理性を失った私は、容赦なくチャトラの安眠を妨害しにかかった。具体的に言うと、チャトラの胴体部に顔からダイブして、思うさま頬ずりした。嗚呼、この柔らかく滑らかな肌触り。毛繕いのせいかちょっと唾液の酸っぱいにおいがするけれど、猫好きにはこれがまた。
はあ、癒される。
もふもふもふもふもふもふもふもふ。
チャトラは何が起きたのかわからないという顔でしばらく固まっていたが、やがて抗議するように思い切り濁音をつけて一声鳴くと、するりと私の魔の手から逃げ出してしまった。

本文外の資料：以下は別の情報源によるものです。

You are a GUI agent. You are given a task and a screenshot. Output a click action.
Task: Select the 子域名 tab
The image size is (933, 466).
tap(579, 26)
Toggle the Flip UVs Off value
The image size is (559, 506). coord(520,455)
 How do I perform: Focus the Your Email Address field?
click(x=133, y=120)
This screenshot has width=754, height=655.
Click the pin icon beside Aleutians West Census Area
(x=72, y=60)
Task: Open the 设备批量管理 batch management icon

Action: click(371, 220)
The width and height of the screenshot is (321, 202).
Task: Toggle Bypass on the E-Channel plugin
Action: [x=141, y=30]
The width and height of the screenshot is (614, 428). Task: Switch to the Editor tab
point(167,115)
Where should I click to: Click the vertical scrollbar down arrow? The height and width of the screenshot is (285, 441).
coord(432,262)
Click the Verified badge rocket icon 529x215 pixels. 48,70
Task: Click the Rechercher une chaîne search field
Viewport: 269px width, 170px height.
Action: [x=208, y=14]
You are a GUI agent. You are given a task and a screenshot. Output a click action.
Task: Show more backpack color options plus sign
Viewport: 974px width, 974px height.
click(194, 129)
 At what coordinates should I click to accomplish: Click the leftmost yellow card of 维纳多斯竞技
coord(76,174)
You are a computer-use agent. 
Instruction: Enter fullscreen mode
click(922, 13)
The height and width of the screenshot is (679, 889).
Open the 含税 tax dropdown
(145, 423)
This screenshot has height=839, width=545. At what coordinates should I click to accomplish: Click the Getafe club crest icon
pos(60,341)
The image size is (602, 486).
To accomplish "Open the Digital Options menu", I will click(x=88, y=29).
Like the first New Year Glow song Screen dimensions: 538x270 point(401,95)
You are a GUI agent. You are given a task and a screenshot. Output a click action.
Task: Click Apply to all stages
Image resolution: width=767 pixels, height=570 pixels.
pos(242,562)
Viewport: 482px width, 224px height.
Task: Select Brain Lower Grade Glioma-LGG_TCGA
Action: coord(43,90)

私はそのままソファに寝そべり、離れていくチャトラを見送った。チャトラがいた場所に頭を乗せると、チャトラの体温で温まっていて何とも言えず気持ちよく、私はゆっくりと眠りに落ちていった。
微かな物音で目が覚めた。
ぼんやりと目を開けると、開いた窓からチャトラが外へ出ていくところだった。
我が家では「猫を家に閉じ込めておくのは可哀想」という意見が採用されており、常にどこかしらの窓が出入り口として開けられている。このため、チャトラは時折、不意に姿を消してしまうことがあった。初めは、迷子になったのではないかとか、車に轢かれているのではないかとか心配したものだが、いつも二、三日もすると澄まし顔で帰ってくるので、最近ではあまり気にしなくなった。けれど、家にいない間、チャトラがどこで何をしているのかという興味はあった。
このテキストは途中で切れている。